Nigeria’s Securities and Exchange Commission has fined Stanbic IBTC Capital Limited, the investment banking subsidiary of Stanbic IBTC Holdings PLC, ₦50.145 million ($34,490) for using digital distribution channels during Guaranty Trust Holding Company Plc’s (GTCO) public offer without regulatory approval. Stanbic initially reported ₦50.15 billion ($34.49 million) in NGX filings, which it has since clarified via email and a call that it was a clerical error.
Stanbic disclosed the penalty in its H1 2025 financial statements. The fine is tied to GTCO’s ₦392.49 billion ($269.71 million) capital raise last year, part of a race by banks to meet the Central Bank’s recapitalisation rule. Stanbic was the lead issuing house—an investment bank/ financial institution acting as the main intermediary for a company issuing shares or bonds to the public—and the offer adopted physical and digital channels to rope in more retail investors.
Digital platforms are designed to enhance the efficiency of public offering subscriptions and rights issue processes, while also opening them up to retail investors. In 2021, over 150,000 new retail investors participated in Nigeria’s first digital public offer, which involved MTN. But even as market operators embrace new channels, they must carefully balance innovation with regulation, or pay a price for it.
SEC did not respond to comments at the time of publication.
The fine further spotlights the steep regulatory requirements of the financial sector.
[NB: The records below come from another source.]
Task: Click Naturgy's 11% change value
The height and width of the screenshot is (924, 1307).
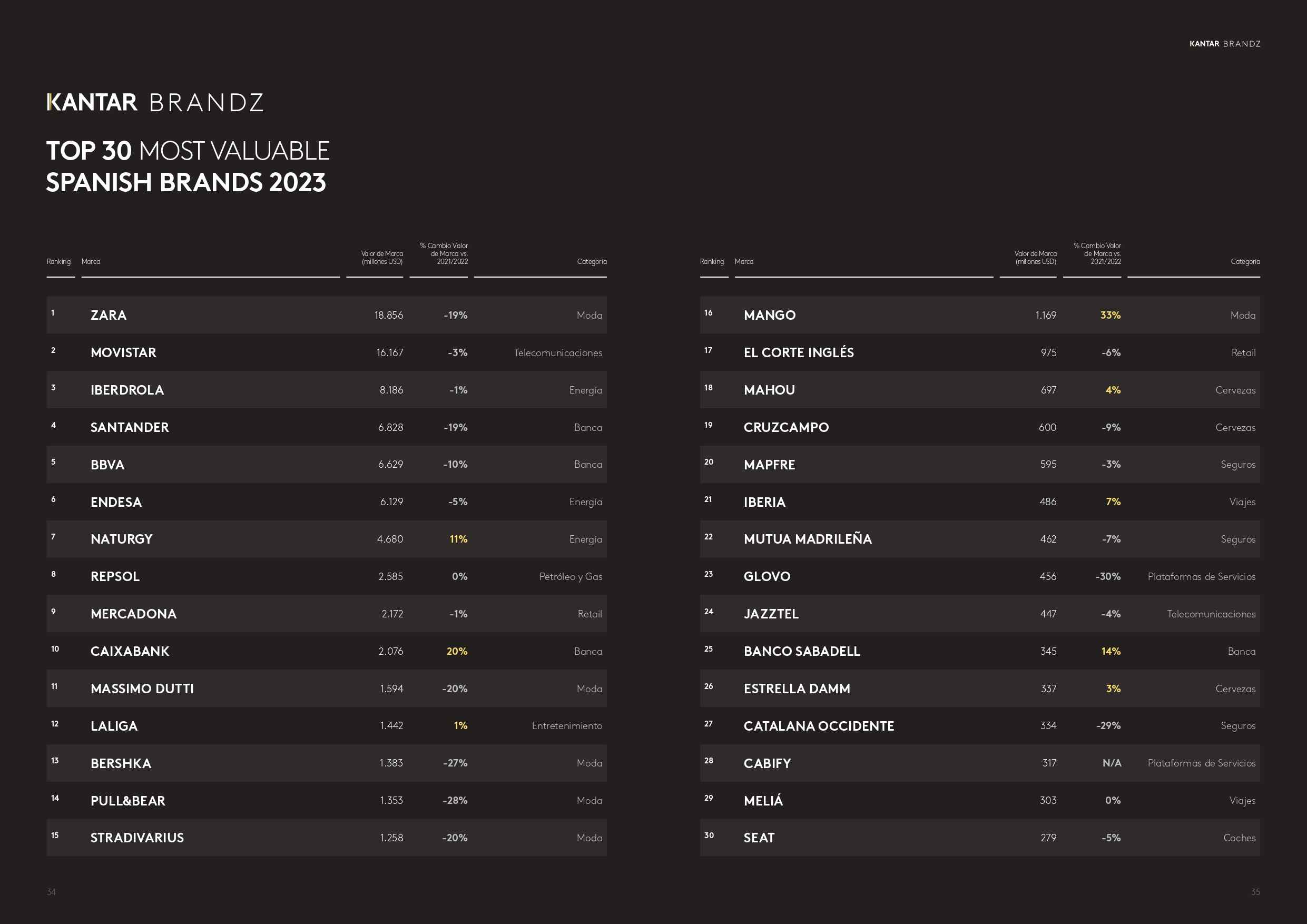Action: coord(458,539)
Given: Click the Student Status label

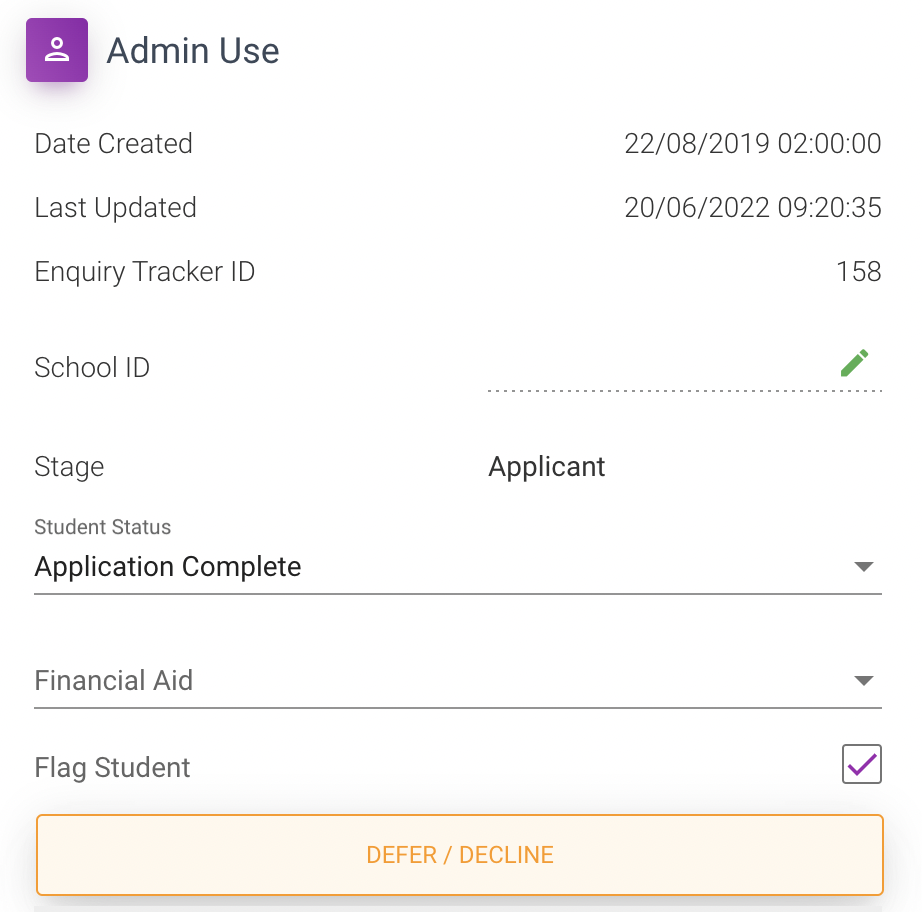Looking at the screenshot, I should (102, 527).
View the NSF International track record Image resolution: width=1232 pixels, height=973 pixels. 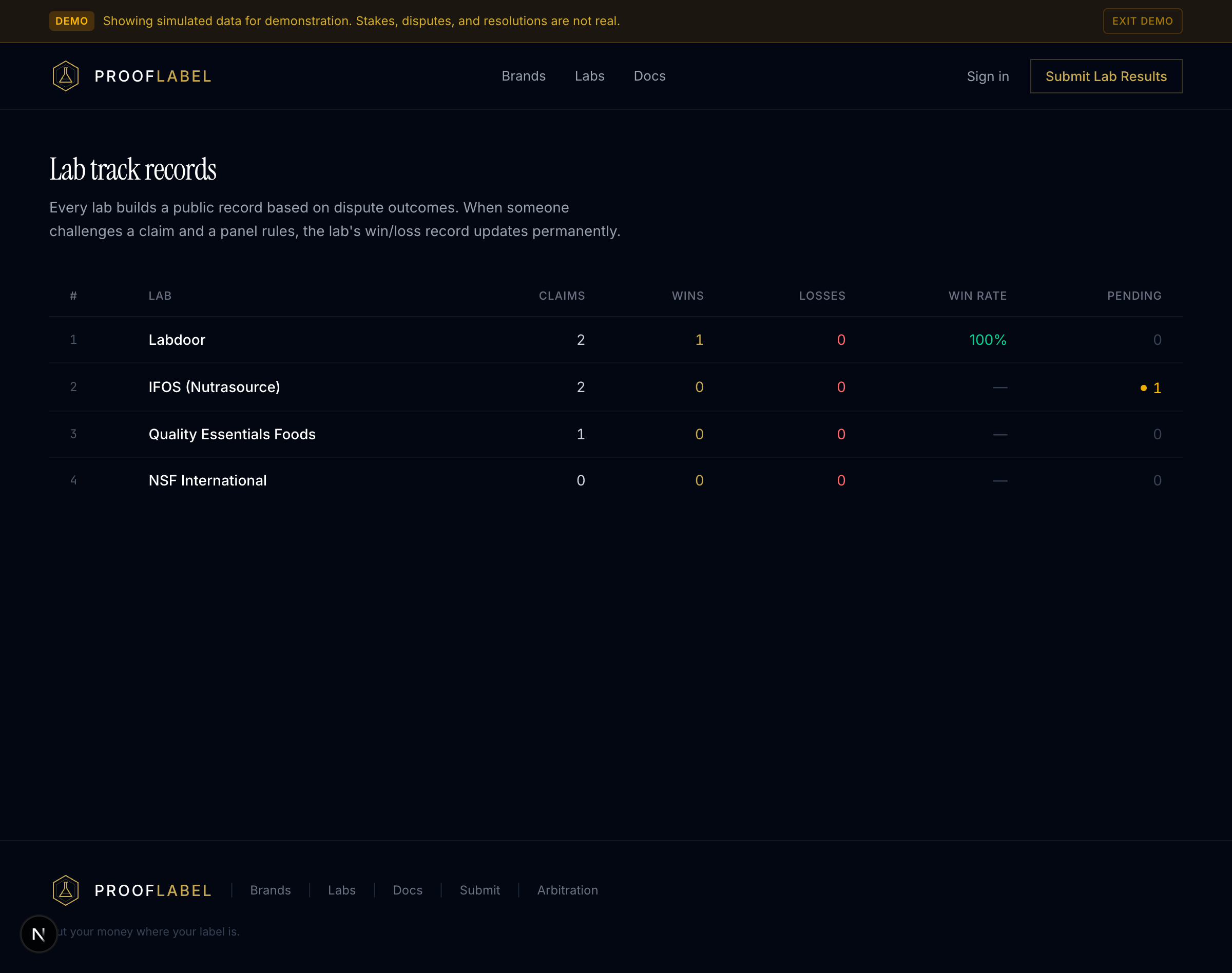tap(207, 480)
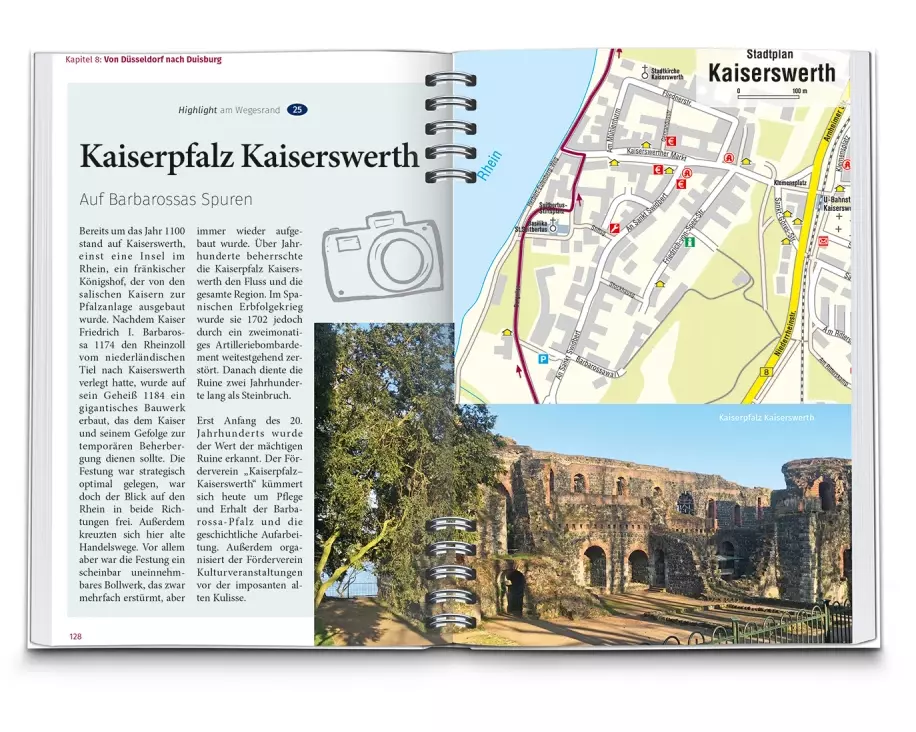Select the highlight number 25 badge

point(297,109)
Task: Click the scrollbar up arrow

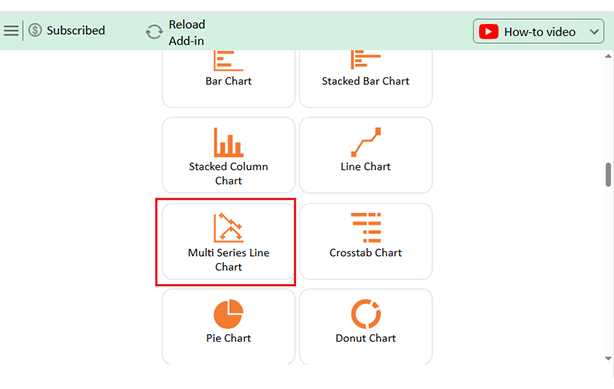Action: click(608, 56)
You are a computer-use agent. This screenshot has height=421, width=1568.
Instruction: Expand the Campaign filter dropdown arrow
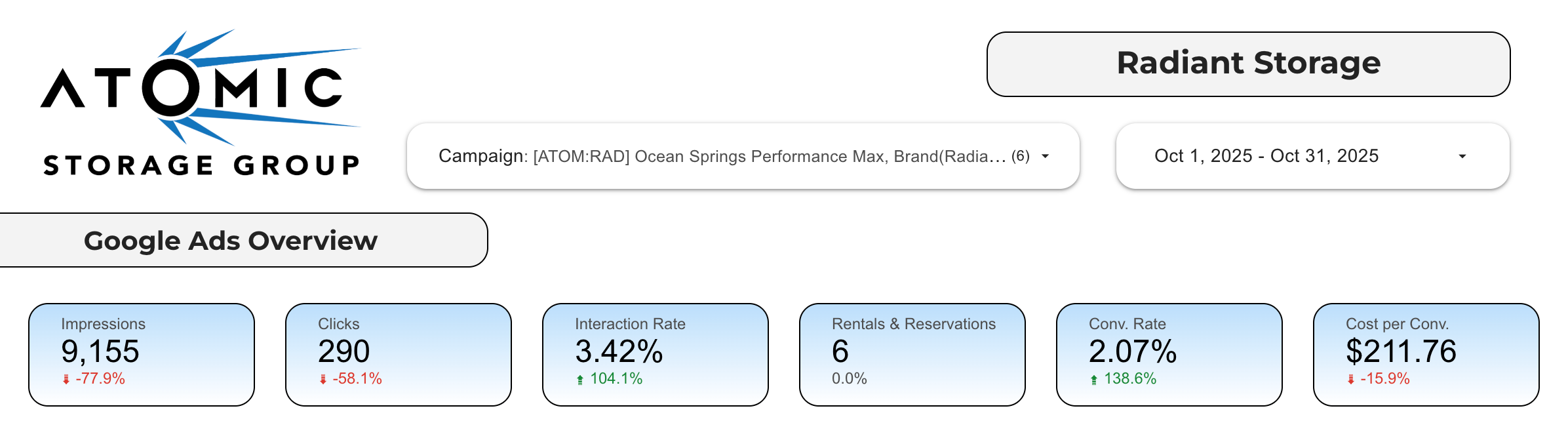click(1046, 156)

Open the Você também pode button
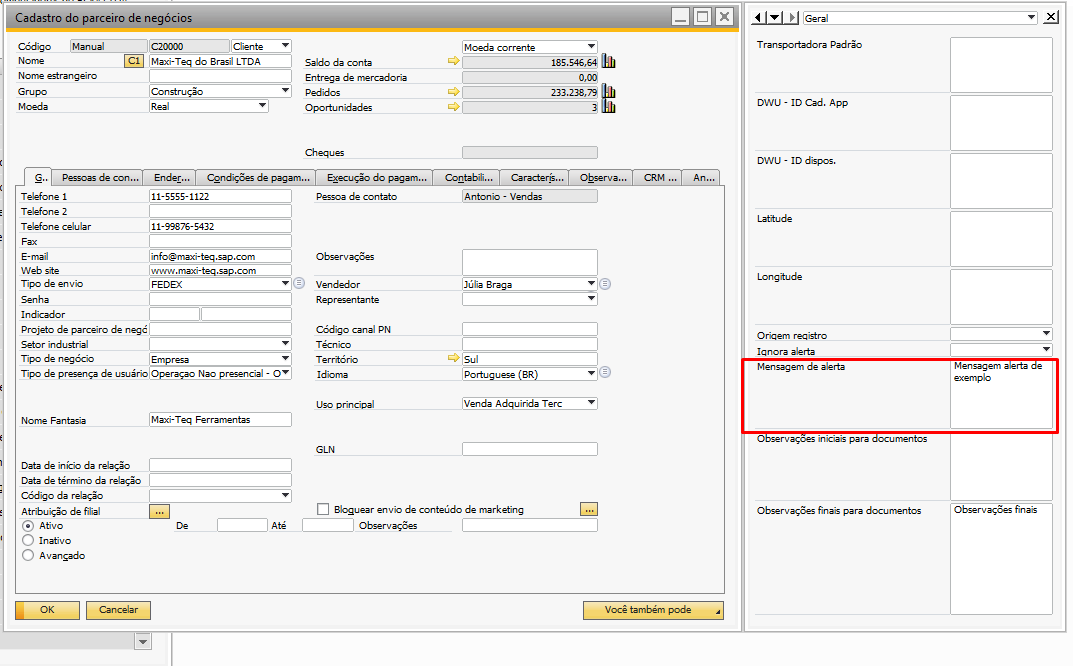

The CBN, SEC, and NGX fined seven banks $10.7 million in 2024. Stanbic IBTC Holdings Plc paid ₦113 million ($77,650.42) as penalties in H1 2025, a 28.93% drop from ₦159 million ($109,260.33) in H1 2024.
In 2024, the Nigerian Exchange Group rolled out NGX Invest, a platform designed to streamline public offerings and rights issues, after securing regulatory approval from the SEC, with Access Holdings and Fidelity Bank among early adopters.
Issuing houses need approval from the SEC before they can deploy with platforms. “An Issuing House requires approval from the Securities and Exchange Commission (SEC) before embarking on a public offer for an Issuer/Company, whether it plans to use traditional channels or digital channels for distribution,” said Michael Pratt, Investment Banker, Comercio Partners, a Lagos-based investment firm.
“The key thing to note is that the offer itself must be approved by the SEC, not necessarily the distribution channel. The approval is required primarily to ensure investor protection, maintain market integrity, and promote transparency.”
Failure to receive approval can attract heavy fines, as Stanbic learned, or in severe cases, licence suspension or withdrawal.
According to market operators, the penalty won’t derail the digitalisation drive sweeping the capital markets, where apps pushed retail investments to ₦516.50 billion ($354,924.27) in July 2025.
“Whilst some capital market operators may yet argue that it does, fines for non-compliance would not significantly impact the digital drive in Nigeria’s investment space,” said Pratt. “In fact, it is important that the commission uses this to deter practices which are not in line with the commission’s guidelines.”
Correction (October 3, 2025, 3:40 pm): An earlier version of this article reported that the SEC fined Stanbic IBTC ₦50.15 billion, as reflected in filings published on the NGX website. Stanbic has since clarified that this figure was a clerical error in the filing. According to its internal audited financial statements, the actual fine was ₦50.145 million. We have updated this article accordingly.